• **Exercise prompt**
Could you output only the lines from the one containing "Prym Originals (822, 200)" through the last line of the data, both included?

• **Stored dataset items**
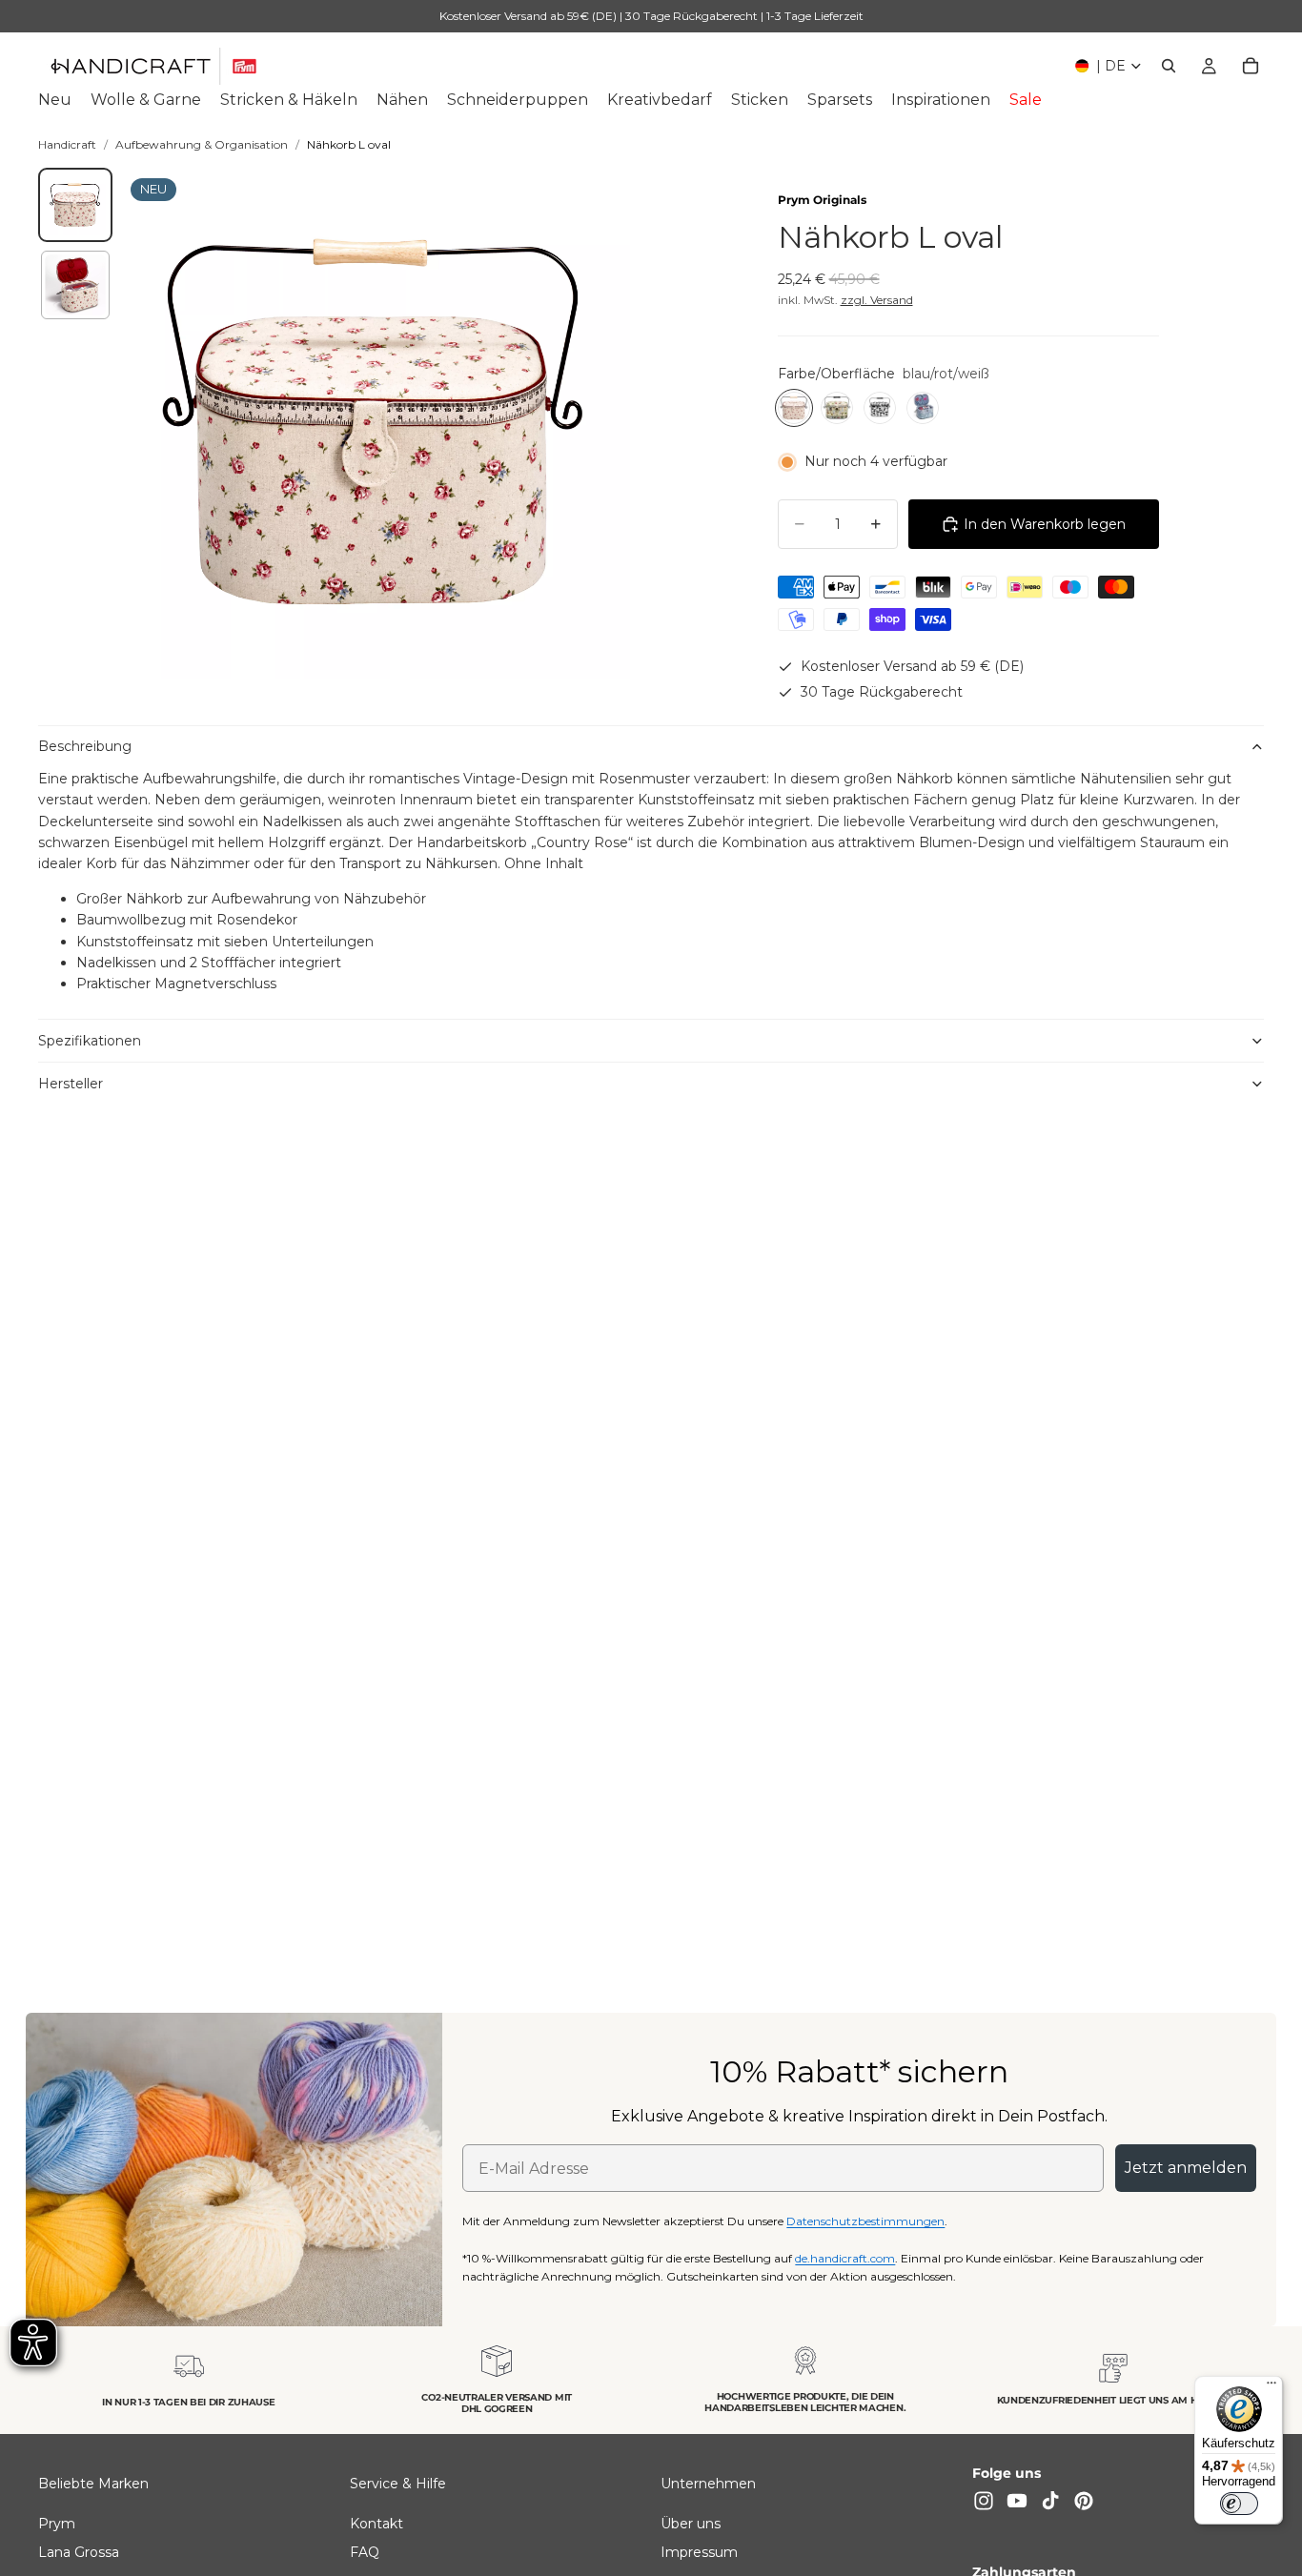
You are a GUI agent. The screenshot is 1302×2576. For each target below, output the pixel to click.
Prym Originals (822, 200)
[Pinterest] (1083, 2500)
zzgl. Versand (877, 300)
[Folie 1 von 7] (75, 205)
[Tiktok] (1050, 2500)
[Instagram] (983, 2500)
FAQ (364, 2552)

• **Written solution**
Prym Originals (822, 200)
[Pinterest] (1083, 2500)
zzgl. Versand (877, 300)
[Folie 1 von 7] (75, 205)
[Tiktok] (1050, 2500)
[Instagram] (983, 2500)
FAQ (364, 2552)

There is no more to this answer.